The organization quickly launched several annual programs for which it is best known: The Tejano Conjunto Festival (1981), The Christmastime Concert (1982), Hecho A Mano, a fine arts and crafts market (1986). In 1991, the Guadalupe Dance Company was founded, and the Guadalupe Dance Academy began in 1992. According to the GCAC website, it "was one of the first Chicano organizations to collaborate with Mexican artists and cultural institutions, commission and present new works and to pioneer in community cultural education," and it has featured or fostered numerous now-prominent Chicano and Latino visual and performing artists. According to My SA, the GCAC is the "largest community-based, multi-disciplinary organization in the United States."

== Dance program ==

In the early 1990s, the Guadalupe Cultural Arts Center created several dance programs. Following the dissolution of existing folkloric dance companies, it began its own dance program, with classes and performances. In conjunction with the Mexican Cultural Institute of San Antonio, the GCAC also developed a professional dance company featuring folklórico and flamenco dances in 1991. Known as the Guadalupe Dance Company, the professional company maintains an active program and is regarded as "one of the leading professional folklorico and flamenco dance companies in the nation."

== The Tejano Conjunto Festival ==
Overseen by accordionist Juan Tejeda, the Tejano Conjunto Festival became the largest in the country, as well as one of the GCAC's signature annual events. At its peak, 50,000 people participated in the festival over its six-day duration. According to then-director Rodriguez, Tejeda "took conjunto out of the bars and onto the stage.”

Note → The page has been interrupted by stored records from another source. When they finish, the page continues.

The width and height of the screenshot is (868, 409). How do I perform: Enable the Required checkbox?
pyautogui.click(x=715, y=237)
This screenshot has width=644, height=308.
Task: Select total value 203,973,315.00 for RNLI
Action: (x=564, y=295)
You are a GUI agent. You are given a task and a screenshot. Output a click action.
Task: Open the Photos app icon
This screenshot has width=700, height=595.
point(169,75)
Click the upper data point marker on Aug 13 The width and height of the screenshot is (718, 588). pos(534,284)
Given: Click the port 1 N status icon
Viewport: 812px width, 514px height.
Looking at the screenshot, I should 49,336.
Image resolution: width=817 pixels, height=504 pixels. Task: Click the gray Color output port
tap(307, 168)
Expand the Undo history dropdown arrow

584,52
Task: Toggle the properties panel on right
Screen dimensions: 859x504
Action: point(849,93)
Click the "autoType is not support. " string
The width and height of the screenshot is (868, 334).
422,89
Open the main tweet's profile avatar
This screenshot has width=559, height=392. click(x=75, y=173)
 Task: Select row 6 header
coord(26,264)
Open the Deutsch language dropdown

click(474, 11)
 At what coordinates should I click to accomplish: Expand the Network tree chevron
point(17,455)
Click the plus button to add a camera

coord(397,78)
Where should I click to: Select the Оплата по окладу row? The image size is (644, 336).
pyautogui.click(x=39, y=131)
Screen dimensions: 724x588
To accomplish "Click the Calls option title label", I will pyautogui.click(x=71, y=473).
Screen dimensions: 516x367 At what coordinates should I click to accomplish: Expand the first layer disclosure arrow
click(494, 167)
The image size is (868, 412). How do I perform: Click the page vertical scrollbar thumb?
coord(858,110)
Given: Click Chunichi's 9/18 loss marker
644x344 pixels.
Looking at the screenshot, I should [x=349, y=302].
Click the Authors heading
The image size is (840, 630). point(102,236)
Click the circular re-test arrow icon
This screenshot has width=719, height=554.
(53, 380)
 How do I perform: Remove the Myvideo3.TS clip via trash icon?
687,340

More than twenty musicians appear in the annual festival, which has included many well-known accordionists, including Los Dos Gilbertos, Flaco Jimenez, Esteban Jordan, Tony de la Rosa, and Ruben Vela. It has also served as a showcase for emerging accordionists. The GCAC maintains a Conjunto Music Hall of Fame that inducts performers as part of the festival. The GCAC also runs an annual competition for the Conjunto Festival.

== Literary festival and bookstore ==
In 1985, the 1st Annual Texas Small Press Bookfair was organized by author Sandra Cisneros (then the literary director) and publisher Bryce Milligan. It sought to support and showcase small publishing houses. The Bookfair developed into the Inter-American Book Fair & Literary Festival in 1987. In addition to emerging writers, it featured famous authors, such as Isabel Allende, Maya Angelu, Alurista, Ernesto Cardenal, Carlos Fuentes, Larry McMurtry, Elena Poniatowska, and Alice Walker.

After the Book Fair & Literary Festival was long defunct, an unanticipated $1 million gift to the GCAC from MacKenzie Scott and her husband Dan Jewett gave the organization the resources to open a bookstore in 2021 and to begin an author's series in 2022.